### WORK TASK
Could you repeat all of the entries below word for word, apart from the pictures?
RECORD EXCERPTS Start Marker
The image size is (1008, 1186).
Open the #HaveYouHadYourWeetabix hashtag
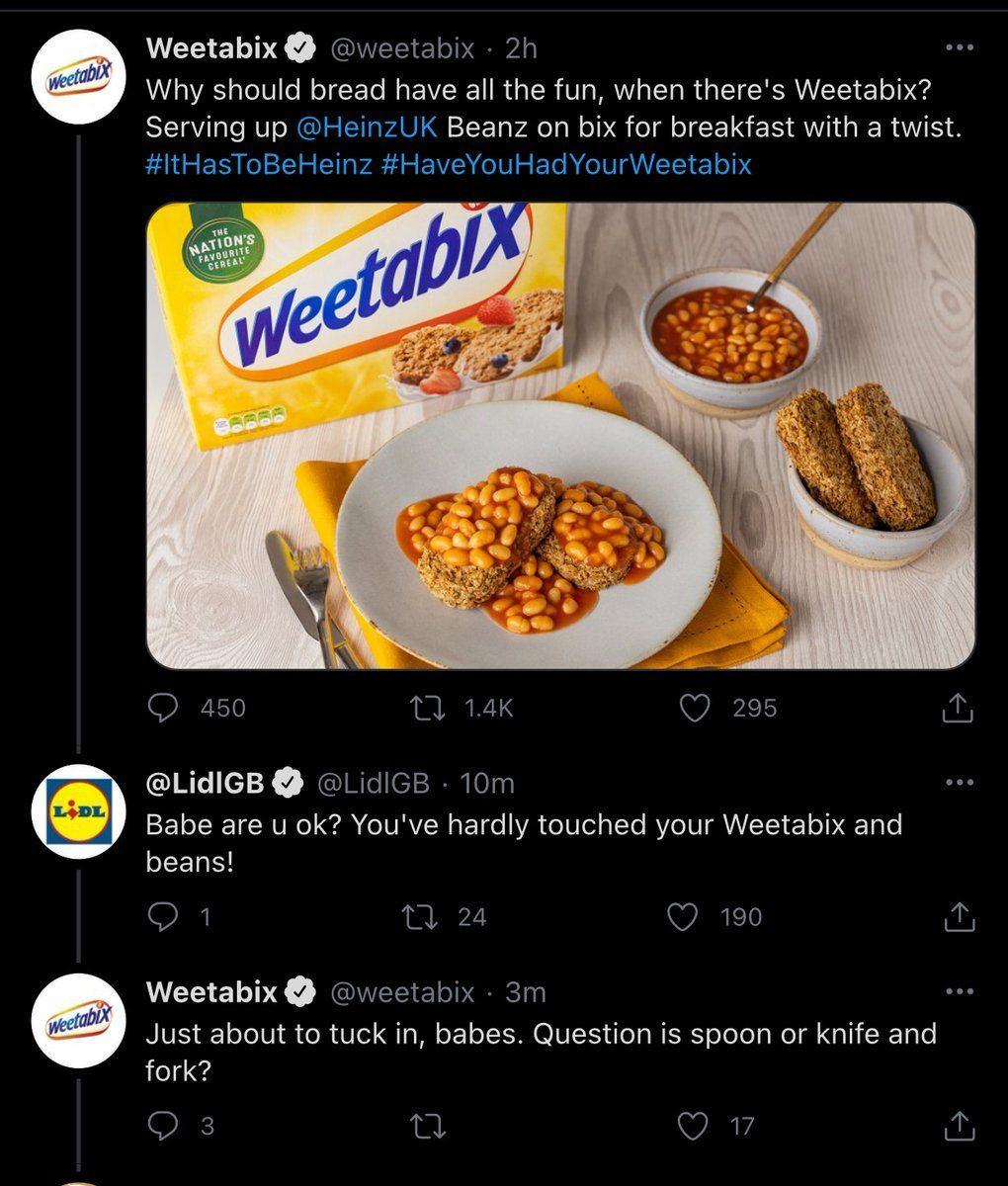(564, 163)
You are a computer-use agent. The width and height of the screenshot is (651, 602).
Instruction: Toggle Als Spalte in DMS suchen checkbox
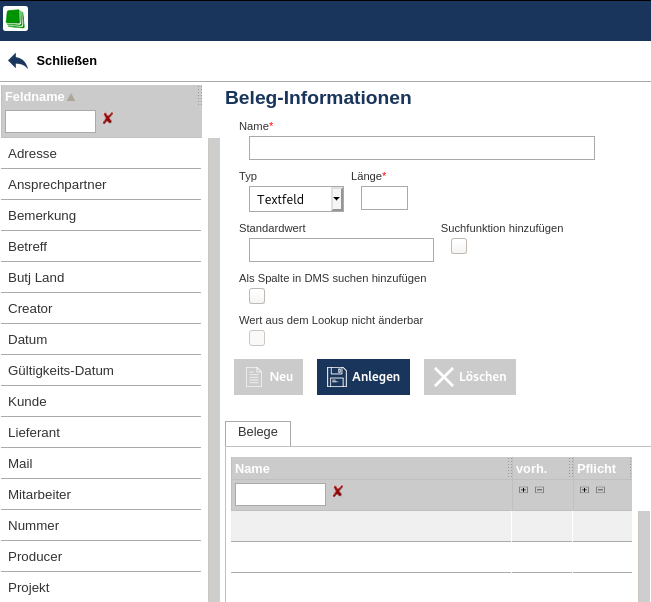[257, 296]
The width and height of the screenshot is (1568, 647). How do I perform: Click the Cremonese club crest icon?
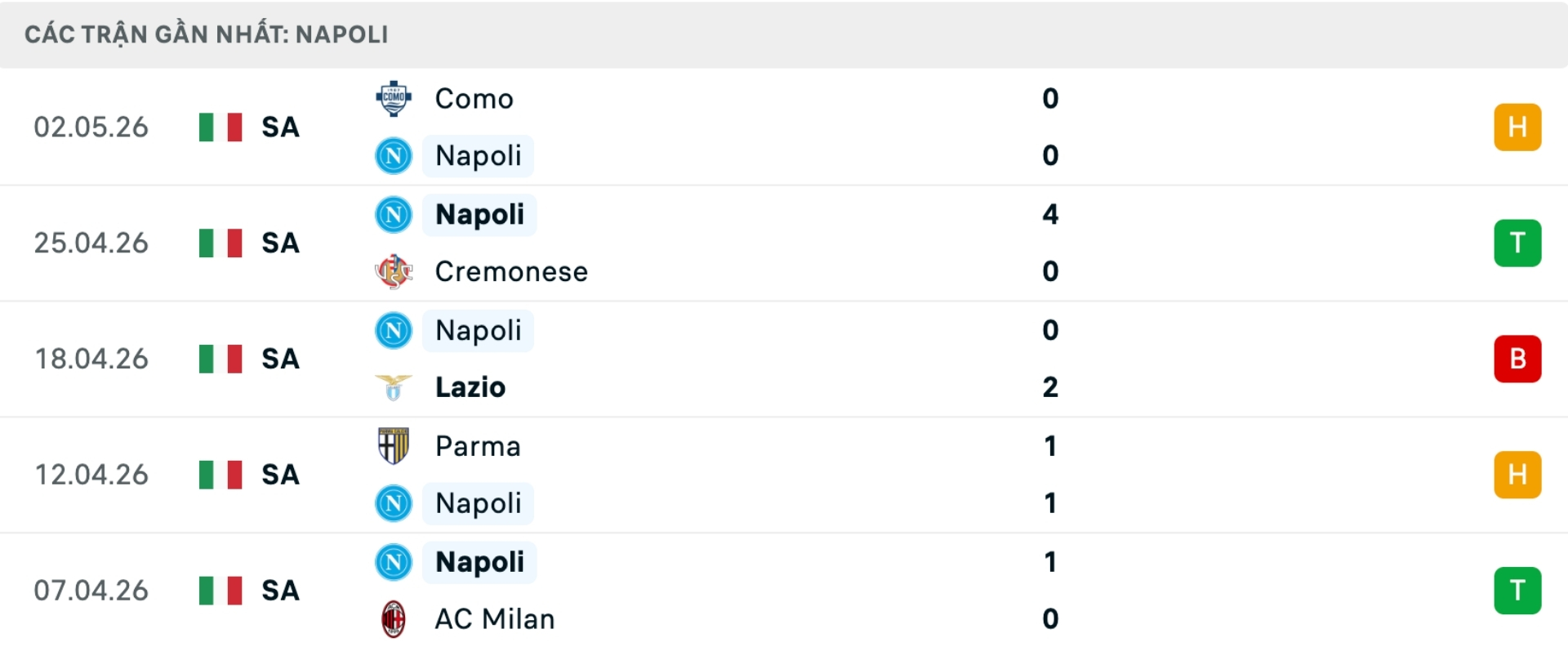394,271
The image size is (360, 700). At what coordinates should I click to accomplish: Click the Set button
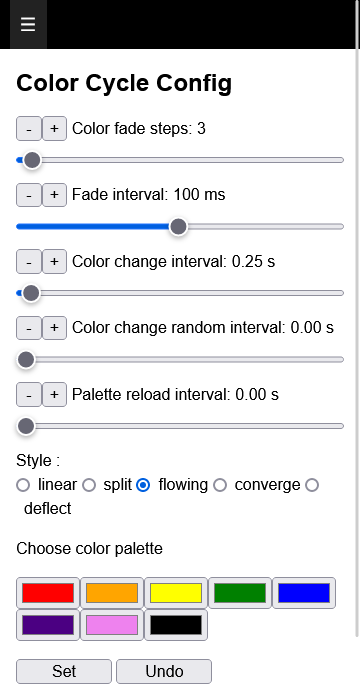coord(64,671)
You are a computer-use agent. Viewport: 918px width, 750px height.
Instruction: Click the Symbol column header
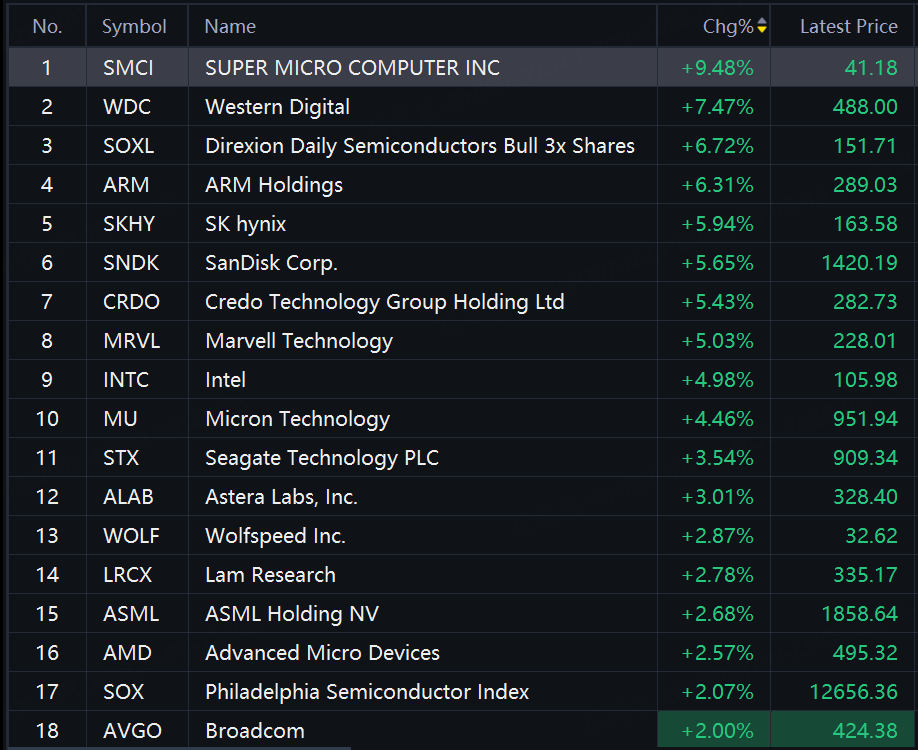click(x=134, y=26)
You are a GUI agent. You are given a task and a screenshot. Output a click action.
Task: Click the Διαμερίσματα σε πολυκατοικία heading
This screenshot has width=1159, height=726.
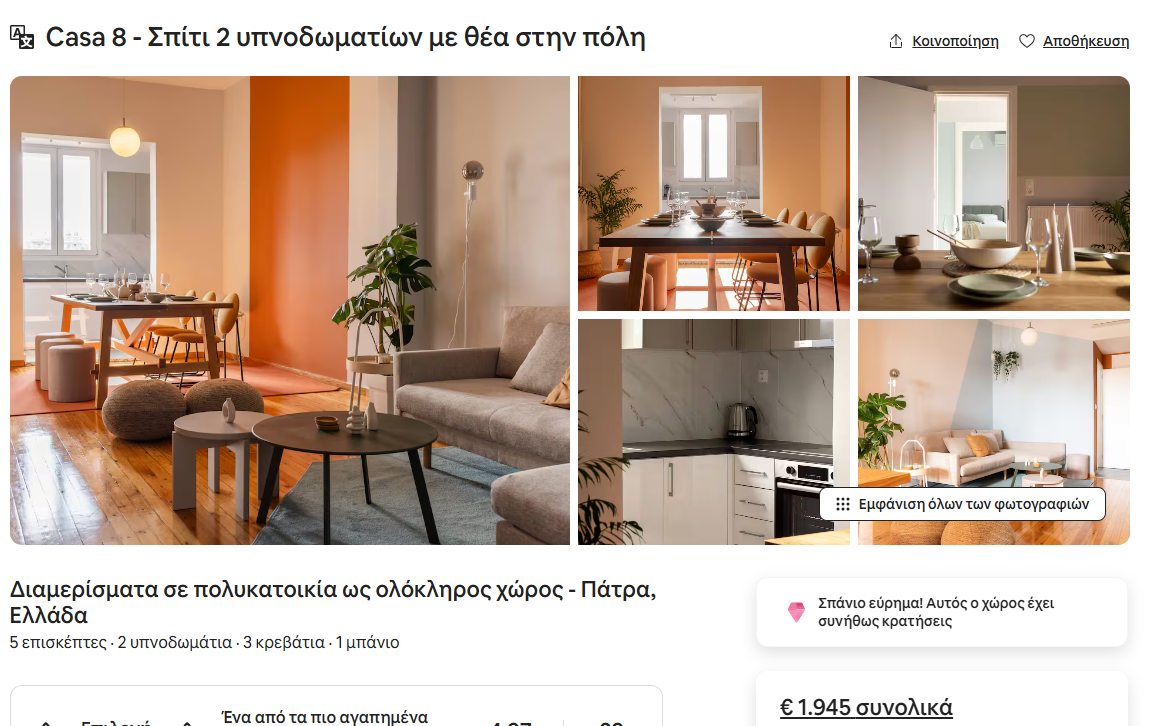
RECORD EXCERPTS End Marker
### WRITTEN ANSWER
The image size is (1008, 1186).
Open the #HaveYouHadYourWeetabix hashtag
(564, 163)
You are a computer-use agent. The width and height of the screenshot is (651, 602).
Instruction: Toggle Als Spalte in DMS suchen checkbox
[257, 296]
The width and height of the screenshot is (1568, 647). How do I perform: Click the Cremonese club crest icon?
394,271
The image size is (360, 700). At what coordinates should I click to accomplish: Click the Set button
coord(64,671)
You are a computer-use agent. Viewport: 918px width, 750px height.
Instruction: Click the Symbol column header
click(x=134, y=26)
You are a GUI agent. You are given a task and a screenshot. Output a click action.
Task: Click the Διαμερίσματα σε πολυκατοικία heading
This screenshot has width=1159, height=726.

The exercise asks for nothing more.